If your vehicle isn’t running right, is making strange noises, or a warning light on your dash has come on, you’re probably about to head into the dealer or repair shop to have them take a look.
* Before you do this, first try AutoMD.com’s easy-to-use, Q & A diagnostic tool. You answer a series of simple questions (What does it sound like? Smell like? What area of vehicle is the problem located in?), and with each answer you narrow down the problem to a few likely diagnoses. When the possible diagnoses are returned, print them out. On that same page, you can click “Inspecting Further.” This sends you to a step-by-step Visual Inspection Guide (with helpful photos, etc.), so you can gather physical proof to hone in further on the right diagnosis. AutoMD.com’s unique “Visual Inspection Guide” explains which tools you may need and exactly what you’ll need to do (i.e., jack the car up, get in under the hood). If you’re not able to do what’s required, ask a friend or family member to help you.

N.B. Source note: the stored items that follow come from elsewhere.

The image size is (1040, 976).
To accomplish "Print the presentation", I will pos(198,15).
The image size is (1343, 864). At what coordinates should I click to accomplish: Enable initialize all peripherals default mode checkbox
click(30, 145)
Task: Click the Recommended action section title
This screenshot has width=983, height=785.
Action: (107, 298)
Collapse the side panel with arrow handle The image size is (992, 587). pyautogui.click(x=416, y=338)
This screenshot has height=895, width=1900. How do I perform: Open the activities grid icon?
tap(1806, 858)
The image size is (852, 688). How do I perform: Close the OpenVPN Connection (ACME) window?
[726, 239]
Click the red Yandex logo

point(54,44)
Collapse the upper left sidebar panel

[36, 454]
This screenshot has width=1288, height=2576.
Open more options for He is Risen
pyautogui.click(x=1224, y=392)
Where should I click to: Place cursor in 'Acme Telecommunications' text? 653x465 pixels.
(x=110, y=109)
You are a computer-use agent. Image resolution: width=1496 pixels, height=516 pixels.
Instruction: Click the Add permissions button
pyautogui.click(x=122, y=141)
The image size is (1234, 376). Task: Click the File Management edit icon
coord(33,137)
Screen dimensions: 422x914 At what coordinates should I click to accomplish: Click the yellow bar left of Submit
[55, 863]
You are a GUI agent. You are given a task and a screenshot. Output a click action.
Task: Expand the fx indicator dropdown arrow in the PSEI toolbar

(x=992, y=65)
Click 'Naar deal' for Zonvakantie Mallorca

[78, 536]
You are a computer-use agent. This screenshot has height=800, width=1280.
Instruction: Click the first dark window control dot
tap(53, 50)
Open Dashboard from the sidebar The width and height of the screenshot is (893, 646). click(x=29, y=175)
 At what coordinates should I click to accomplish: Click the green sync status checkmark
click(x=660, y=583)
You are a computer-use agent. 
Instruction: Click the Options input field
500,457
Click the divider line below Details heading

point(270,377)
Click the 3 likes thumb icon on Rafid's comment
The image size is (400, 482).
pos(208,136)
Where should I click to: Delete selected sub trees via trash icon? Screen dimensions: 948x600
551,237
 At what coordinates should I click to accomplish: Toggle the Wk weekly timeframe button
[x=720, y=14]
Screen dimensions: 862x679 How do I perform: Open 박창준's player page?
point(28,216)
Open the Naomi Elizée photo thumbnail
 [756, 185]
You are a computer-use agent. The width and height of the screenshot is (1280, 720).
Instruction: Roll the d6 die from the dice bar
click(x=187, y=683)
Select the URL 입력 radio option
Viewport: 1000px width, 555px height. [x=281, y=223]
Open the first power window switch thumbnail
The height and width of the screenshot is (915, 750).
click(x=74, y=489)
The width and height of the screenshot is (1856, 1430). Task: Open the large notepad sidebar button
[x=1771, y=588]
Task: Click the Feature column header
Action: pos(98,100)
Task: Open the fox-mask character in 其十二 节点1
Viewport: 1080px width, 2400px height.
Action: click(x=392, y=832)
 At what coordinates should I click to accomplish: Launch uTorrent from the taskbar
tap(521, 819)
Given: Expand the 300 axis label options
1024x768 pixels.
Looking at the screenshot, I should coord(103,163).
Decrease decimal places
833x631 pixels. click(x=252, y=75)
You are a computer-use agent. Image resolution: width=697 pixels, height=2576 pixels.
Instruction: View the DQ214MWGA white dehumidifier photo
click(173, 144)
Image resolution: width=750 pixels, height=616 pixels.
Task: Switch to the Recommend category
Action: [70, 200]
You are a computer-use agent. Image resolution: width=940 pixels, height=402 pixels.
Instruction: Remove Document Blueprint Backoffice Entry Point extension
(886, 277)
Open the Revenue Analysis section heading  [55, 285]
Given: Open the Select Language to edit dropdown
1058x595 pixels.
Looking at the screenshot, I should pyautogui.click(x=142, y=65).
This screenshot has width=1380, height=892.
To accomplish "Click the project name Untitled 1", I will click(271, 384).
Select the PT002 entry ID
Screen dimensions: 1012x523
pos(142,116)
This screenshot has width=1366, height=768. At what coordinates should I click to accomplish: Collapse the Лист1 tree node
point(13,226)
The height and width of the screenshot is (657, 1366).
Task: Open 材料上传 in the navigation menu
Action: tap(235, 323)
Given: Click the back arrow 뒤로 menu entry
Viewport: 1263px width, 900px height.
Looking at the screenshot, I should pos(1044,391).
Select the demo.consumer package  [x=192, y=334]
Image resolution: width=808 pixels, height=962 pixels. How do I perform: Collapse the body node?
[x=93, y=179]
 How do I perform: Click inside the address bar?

* If the online diagnostic and visual inspection tools have determined what your problem is, the tool will ask you to confirm “Yes” or “No”—and then you can follow one of two channels, depending on whether you plan to repair the vehicle yourself, or take it into a shop.
* If you now KNOW what the problem is, and plan to take it to a dealer/shop, skip to Establishing the Fair Price Repair Cost Estimate.
* If you KNOW what the problem is, and plan to perform the repairs yourself (or need info to determine how hard it would be and how much it would cost), skip to Doing-It-Yourself.
* If, after using the diagnostic tools, you’re still not sure what the problem is, skip to Pre-Screening a Short List of Shops to Get Diagnosis.
General Tips on Diagnosis:
* Performing basic diagnostics before heading to the shop is smart: it shows the repair shop you have a basic understanding of vehicles—and you’ll be a tougher customer if the repair shop attempts to sell you something you don’t need.
* Write down exactly what’s happening, when it happens, how often, if it’s intermittent or constant, and try to establish the area of the vehicle where it’s occurring. The more precise you are in describing your car’s problem, the easier it will be for you and the mechanic to pinpoint and diagnose.
* If you have a friend/family member with experience fixing cars, get his/her opinion (if possible) on what may be wrong before taking it into a dealer/shop.
* Check your owner’s manual for trouble-shooting tips related to your symptoms—and review the recommended maintenance schedule for what repairs to expect at the current age/mileage of your vehicle.